[Saved entries]
- Opening Delimiter -

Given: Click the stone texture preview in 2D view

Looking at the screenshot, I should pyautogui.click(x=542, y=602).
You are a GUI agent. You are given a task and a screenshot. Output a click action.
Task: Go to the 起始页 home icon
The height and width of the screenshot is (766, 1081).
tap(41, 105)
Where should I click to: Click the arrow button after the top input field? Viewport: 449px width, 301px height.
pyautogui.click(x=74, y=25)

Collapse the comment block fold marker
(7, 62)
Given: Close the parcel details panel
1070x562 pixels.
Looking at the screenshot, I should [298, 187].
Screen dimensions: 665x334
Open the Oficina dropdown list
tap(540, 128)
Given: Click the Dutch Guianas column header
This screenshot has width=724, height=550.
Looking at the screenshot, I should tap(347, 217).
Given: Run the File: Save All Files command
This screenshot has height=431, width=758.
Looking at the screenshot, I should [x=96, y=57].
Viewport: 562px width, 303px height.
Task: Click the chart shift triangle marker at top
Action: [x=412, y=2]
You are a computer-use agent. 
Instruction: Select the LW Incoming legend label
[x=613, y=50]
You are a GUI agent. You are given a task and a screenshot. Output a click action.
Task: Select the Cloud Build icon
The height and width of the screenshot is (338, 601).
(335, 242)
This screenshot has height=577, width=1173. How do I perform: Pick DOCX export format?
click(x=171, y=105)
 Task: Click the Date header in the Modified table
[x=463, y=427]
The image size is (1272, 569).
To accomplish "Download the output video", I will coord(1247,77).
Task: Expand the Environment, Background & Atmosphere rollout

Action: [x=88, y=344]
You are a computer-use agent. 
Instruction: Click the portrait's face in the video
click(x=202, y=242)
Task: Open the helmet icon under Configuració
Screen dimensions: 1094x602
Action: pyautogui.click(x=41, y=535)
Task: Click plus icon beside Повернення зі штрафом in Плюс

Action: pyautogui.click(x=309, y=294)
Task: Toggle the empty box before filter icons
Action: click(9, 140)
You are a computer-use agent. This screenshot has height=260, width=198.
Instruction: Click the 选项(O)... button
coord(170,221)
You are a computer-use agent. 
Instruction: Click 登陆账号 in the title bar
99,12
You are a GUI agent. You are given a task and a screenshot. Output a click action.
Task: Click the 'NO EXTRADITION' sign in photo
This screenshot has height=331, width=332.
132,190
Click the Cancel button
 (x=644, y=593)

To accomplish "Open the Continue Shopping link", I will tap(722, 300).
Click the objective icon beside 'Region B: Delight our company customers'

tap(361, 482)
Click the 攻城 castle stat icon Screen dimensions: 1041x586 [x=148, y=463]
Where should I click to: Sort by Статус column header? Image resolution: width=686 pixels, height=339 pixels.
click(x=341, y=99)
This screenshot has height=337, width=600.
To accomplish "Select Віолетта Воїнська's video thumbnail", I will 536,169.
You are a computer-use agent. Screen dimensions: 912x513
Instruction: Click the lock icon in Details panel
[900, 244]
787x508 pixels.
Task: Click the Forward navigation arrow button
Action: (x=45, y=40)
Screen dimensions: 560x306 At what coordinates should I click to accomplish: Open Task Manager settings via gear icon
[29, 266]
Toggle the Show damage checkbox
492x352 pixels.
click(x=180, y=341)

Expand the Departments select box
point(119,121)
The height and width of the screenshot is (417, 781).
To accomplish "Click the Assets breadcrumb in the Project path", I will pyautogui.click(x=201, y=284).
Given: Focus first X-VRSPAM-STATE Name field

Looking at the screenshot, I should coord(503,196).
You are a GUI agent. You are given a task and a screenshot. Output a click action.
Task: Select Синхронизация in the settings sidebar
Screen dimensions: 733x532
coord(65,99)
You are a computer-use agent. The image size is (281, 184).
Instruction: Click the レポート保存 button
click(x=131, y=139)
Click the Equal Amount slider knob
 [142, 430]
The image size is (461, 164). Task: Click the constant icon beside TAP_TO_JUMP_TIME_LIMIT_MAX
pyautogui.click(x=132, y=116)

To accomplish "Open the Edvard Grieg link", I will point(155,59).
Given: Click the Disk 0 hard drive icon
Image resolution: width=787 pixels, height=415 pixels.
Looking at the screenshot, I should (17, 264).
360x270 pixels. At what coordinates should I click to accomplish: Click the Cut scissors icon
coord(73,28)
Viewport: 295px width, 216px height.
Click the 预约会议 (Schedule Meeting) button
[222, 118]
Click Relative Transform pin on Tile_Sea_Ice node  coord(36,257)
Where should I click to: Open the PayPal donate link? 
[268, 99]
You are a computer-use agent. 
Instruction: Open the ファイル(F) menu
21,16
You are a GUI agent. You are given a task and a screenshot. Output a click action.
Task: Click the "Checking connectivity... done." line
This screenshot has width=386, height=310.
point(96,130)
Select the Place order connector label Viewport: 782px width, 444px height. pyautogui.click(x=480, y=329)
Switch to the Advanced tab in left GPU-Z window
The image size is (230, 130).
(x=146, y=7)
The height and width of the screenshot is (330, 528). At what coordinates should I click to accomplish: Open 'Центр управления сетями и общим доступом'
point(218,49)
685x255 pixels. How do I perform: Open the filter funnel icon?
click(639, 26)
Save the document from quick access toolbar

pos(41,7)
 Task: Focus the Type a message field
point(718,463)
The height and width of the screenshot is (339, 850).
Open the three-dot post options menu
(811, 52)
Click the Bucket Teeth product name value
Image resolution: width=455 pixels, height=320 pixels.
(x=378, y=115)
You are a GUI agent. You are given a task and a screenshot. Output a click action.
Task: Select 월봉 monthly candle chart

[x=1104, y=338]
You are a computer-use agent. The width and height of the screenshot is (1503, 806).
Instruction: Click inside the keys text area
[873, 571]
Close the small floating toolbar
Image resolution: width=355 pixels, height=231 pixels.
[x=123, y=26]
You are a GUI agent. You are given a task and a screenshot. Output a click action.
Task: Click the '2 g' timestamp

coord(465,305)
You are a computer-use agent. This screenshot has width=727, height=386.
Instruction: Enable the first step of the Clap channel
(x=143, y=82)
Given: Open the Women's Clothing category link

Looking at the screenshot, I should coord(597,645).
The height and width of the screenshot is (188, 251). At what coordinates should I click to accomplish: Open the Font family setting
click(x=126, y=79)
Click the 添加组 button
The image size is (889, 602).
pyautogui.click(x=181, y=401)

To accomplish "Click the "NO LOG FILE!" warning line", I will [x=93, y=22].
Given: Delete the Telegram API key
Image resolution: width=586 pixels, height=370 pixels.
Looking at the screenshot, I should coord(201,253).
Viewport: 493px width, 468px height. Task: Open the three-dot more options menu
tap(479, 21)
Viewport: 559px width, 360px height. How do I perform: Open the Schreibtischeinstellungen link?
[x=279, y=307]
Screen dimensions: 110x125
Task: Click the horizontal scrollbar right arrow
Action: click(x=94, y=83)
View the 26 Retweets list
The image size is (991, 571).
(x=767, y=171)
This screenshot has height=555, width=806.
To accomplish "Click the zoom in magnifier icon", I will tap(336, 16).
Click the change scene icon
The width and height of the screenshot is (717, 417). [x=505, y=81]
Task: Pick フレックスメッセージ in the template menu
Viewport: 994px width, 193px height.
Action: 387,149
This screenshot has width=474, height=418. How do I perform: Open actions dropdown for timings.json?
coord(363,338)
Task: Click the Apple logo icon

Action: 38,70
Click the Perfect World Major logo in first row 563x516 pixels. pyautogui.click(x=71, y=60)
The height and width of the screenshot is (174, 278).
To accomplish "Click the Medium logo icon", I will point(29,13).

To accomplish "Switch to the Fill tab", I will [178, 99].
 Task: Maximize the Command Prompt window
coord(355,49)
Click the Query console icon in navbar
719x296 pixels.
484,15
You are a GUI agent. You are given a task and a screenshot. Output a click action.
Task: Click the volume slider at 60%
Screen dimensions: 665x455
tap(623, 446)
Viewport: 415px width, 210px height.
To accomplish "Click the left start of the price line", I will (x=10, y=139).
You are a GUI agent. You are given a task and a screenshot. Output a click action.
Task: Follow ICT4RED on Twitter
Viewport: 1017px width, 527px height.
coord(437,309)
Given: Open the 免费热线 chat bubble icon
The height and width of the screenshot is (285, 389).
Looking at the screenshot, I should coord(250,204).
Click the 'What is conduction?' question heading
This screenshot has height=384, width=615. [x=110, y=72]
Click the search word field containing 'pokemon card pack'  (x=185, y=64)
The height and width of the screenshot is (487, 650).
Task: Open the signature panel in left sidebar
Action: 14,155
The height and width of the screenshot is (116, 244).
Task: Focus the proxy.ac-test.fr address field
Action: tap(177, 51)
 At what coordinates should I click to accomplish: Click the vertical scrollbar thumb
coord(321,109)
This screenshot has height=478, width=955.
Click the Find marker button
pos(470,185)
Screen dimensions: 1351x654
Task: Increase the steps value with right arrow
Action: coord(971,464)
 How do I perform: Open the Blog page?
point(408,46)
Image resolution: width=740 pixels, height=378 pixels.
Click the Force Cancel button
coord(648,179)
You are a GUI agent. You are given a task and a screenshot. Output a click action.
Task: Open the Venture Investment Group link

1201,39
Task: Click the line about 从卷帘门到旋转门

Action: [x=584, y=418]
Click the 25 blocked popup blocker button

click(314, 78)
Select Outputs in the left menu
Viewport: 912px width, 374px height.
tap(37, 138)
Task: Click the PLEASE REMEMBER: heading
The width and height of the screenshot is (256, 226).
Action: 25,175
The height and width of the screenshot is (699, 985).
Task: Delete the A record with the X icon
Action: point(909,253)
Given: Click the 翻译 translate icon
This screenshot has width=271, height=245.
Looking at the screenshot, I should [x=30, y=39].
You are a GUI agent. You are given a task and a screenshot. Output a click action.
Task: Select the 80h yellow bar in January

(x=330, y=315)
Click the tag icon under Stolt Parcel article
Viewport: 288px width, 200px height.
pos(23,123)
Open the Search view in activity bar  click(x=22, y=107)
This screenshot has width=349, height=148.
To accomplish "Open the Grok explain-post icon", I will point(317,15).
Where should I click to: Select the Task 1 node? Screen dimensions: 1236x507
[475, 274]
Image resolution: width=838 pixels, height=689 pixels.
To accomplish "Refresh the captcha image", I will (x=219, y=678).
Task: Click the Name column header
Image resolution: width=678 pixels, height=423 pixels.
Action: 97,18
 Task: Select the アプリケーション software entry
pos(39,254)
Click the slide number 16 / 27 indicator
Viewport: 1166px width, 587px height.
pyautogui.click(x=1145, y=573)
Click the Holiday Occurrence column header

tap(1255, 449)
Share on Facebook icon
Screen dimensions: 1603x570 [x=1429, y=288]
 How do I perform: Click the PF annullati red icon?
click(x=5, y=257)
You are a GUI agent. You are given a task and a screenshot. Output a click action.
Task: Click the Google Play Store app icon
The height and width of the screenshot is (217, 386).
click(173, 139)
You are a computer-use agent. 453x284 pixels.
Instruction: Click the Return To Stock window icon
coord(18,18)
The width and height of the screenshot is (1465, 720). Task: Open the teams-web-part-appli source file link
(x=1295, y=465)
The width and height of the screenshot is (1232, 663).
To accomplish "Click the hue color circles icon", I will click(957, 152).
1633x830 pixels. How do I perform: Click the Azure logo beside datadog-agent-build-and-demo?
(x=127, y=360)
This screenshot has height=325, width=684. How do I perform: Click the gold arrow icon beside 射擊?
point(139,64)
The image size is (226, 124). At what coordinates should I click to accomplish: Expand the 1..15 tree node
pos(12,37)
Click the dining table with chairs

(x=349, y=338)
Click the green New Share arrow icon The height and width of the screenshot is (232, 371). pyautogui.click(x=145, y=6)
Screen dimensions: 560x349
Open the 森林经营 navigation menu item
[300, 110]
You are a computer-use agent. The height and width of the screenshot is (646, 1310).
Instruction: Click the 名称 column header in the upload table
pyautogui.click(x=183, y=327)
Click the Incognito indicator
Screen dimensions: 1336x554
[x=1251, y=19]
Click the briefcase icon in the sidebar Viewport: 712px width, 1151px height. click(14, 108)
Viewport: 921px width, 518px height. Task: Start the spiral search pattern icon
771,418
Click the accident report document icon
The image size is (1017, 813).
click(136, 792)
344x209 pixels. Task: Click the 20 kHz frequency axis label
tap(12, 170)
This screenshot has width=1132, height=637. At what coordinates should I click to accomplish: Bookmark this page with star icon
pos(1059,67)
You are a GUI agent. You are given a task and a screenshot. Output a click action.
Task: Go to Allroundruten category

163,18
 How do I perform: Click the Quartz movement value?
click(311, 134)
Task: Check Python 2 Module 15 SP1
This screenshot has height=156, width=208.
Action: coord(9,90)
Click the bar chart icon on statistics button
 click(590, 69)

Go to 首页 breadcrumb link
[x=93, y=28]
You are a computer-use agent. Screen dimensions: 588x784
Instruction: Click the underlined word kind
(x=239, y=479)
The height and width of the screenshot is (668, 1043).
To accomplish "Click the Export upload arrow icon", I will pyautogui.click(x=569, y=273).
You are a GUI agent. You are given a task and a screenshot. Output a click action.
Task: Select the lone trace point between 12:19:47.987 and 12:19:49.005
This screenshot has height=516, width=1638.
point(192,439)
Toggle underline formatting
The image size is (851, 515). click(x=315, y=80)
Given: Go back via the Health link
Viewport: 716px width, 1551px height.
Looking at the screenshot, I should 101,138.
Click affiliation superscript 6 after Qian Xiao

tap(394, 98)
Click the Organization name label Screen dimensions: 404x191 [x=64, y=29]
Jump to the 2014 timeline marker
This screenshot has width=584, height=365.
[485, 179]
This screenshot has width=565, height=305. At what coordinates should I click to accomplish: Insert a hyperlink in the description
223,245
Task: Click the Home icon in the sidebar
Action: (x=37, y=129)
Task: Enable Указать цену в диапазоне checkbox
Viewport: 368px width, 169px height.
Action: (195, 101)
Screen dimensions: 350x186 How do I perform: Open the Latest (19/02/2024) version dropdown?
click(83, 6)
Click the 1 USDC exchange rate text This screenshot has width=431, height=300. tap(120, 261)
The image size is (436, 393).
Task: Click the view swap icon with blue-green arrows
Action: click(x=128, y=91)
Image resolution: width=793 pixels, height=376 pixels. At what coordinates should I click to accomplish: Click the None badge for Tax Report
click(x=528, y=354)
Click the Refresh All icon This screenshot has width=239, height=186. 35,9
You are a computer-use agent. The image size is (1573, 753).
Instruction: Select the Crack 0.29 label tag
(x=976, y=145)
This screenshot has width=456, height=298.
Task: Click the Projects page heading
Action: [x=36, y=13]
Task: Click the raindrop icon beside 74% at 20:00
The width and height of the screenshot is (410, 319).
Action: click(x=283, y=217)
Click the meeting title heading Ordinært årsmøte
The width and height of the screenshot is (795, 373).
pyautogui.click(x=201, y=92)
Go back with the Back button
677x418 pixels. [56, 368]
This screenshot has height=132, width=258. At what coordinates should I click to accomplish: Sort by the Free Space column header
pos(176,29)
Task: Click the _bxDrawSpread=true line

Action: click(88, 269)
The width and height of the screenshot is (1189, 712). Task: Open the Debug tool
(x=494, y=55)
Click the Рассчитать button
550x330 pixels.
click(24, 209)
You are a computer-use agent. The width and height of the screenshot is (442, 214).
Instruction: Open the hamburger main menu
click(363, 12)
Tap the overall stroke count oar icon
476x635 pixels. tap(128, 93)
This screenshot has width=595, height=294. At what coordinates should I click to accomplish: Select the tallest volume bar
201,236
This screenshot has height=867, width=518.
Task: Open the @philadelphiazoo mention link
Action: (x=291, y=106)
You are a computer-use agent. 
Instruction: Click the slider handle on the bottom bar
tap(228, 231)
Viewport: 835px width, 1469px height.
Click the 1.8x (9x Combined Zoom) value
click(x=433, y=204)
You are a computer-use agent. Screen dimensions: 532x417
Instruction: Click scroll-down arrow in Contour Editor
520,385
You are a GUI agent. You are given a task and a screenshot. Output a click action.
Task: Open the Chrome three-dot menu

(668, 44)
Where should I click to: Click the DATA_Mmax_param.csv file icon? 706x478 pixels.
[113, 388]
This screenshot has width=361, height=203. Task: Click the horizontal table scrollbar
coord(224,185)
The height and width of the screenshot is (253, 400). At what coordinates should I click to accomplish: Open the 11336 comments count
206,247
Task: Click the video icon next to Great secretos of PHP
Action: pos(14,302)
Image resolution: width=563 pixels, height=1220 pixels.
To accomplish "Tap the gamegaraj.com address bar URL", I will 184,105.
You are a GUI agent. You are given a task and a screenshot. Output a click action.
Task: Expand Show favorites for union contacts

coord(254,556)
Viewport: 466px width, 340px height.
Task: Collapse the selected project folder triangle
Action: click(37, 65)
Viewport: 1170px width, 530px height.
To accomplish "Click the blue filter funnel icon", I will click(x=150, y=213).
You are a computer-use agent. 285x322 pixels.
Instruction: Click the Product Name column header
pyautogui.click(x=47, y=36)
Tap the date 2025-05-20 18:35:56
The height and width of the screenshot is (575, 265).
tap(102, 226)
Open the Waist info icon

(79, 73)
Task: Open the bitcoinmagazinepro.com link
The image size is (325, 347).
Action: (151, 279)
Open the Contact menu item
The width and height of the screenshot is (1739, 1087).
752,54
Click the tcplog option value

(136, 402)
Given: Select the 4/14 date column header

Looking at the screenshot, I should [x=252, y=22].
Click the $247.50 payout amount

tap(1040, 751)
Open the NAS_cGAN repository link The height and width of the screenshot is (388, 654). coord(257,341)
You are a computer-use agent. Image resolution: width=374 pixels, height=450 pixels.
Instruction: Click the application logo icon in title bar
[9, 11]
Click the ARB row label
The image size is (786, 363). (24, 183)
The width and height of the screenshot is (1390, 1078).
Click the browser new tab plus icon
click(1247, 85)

- Closing Delimiter -

▶ [WHAT YOU WILL DO]: Look over the records above, and wherever a line contains the string "Switch", copy that line.

▶ [TASK RESPONSE]:
Switch to the Advanced tab in left GPU-Z window
To accomplish "Switch to the Fill tab", I will [178, 99].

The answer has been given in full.